Susan Whitfield said...

So true, Jacquie, and most folks have no idea how really tough it is.

Marta Stephens said...

Oh Susan, you've hit a home run, my dear! I feel very fortunate to have been able to secure a small press to publish my first two novels. Like you, sales for my first novel, "Silenced Cry," shot up after the release of the second in the series, "The Devil Can Wait." I sense it was due to new readers wanting to read both books in sequence. In fact, according to the latest sales report I received from Amazon this past week, “Silenced Cry” (2007) ia still holding its own.

The hiccup in my publishing journey happened a couple of years ago when major changes took place at the small press. I decided it would be wise to take on the "wait and see" approach before submitting anything else to them. In the meantime, I began to write the next novel, “Shroud of Lies” with the intent of getting an agent to represent and sell it to a larger publishing house.
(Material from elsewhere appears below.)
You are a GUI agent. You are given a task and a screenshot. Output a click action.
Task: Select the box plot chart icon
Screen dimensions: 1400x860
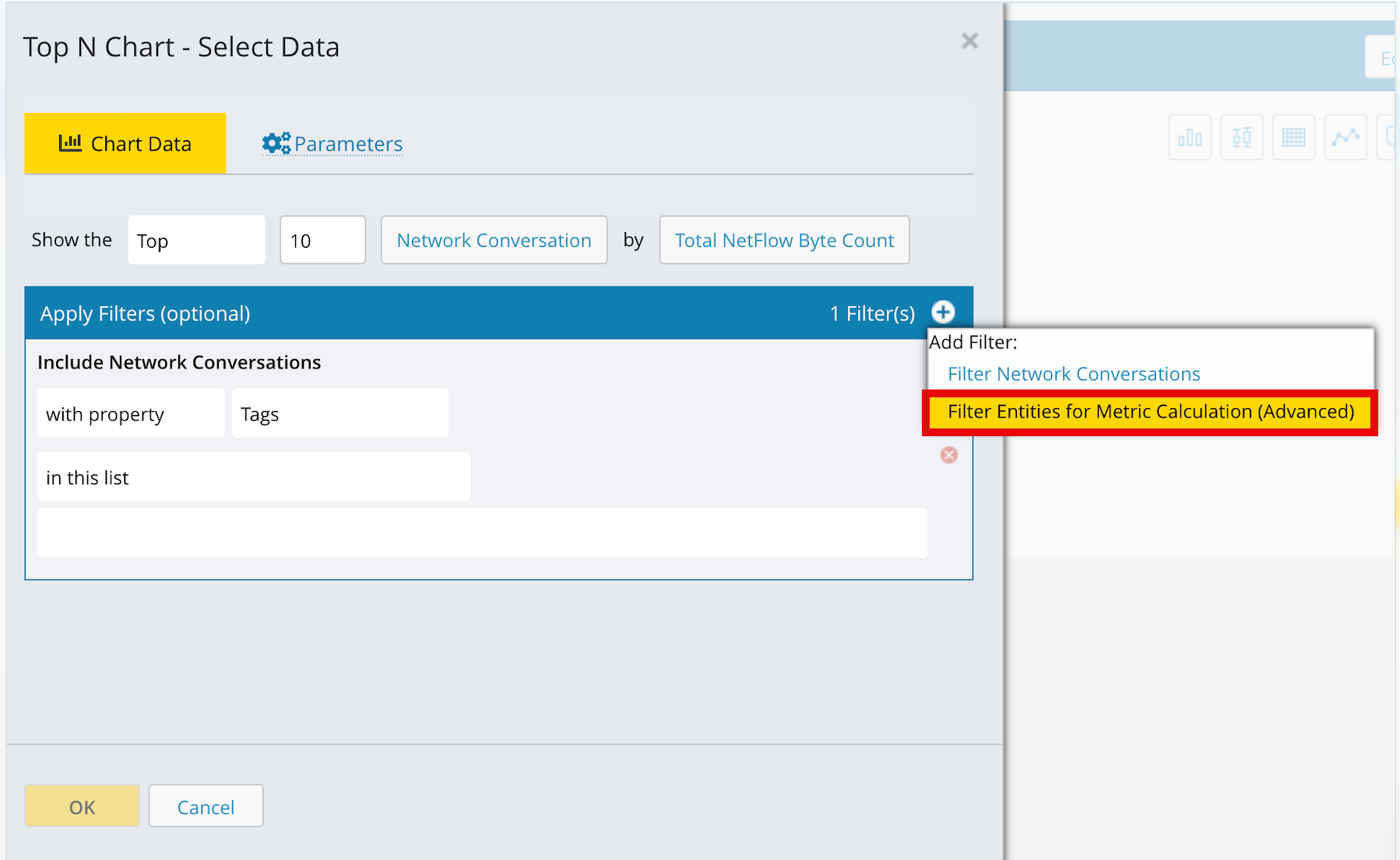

Fellow writers encouraged me by saying that since I had been previously published, had a strong readership, and both of my novels had won awards, it would be easy to find an agent. Boy, were they wrong! After a while, the multitude of rejections shook my confidence. For the first time in eight years I had to walk away from everything that had anything to do with writing. Worse, it didn’t even bother me to do so.

Ironically, several weeks ago, one agent did request to read additional chapters, but no news yet.

The thing is, an agent might be able to get me into a large NY publisher, but the deal would only be good as long as the book does well. If it doesn’t, it’s back to square one for yours truly. The question is, do I really want to endure this on again, off again thing each time I finish a book? The two more realistic options for me would be to submit my novel to another small press or to self-publish. Regardless of the choice, however, no option is perfect and each comes with its own set of consequences.

This experience has nearly stripped me of my self-confidence and worth. On the upside, it’s also given me time to re-evaluate my purpose as a writer. Nothing brings it closer to home than reading some of the reviews my novels have received and my readers’ comments. So aside from the sales and awards, in the end the bottom line is, and always will be, purpose. So why do I write? The answer is easy. A passion for the craft, and a desire to reach the reader. Nothing more, nothing less.

Susan Whitfield said...
This comment has been removed by the author.
Susan Whitfield said...

Marta, you are so right that passion is behind all of us. David, I read Edging Past Reality and you certainly should be proud of it.

Anonymous said...

I'm recommending your blog on some listservs I belong to. Your road to publication has so many good points and reflects today's publishing scene perfectly. Thanks for all you do!
Pat Browning

Aaron Paul Lazar said...

Hi, Susan! To answer your question about getting all your books with one publisher - I too, like that idea. I'm getting the rights back to my first two books (Double Forte' and Upstaged) next year, and my current pub wants to put them out again. I will definitely rewrite them, because I've matured skill wise and want to incorporate all the new techniques in these books.

Then again, there is Janet Evanovitch, who happily publishes with multiple pubs. Or at least that was the case a few years ago. I say, more power to her! However you get the books out there...

Also, I find that most readers don't give a hoot or even NOTICE who the pub is. Right? I never noticed before I started writing. ;o)

Thanks for a great article!

Merry Christmas and Happy Holidays to you and yours!


Susan Whitfield said...

And a Merry Christmas to all of you!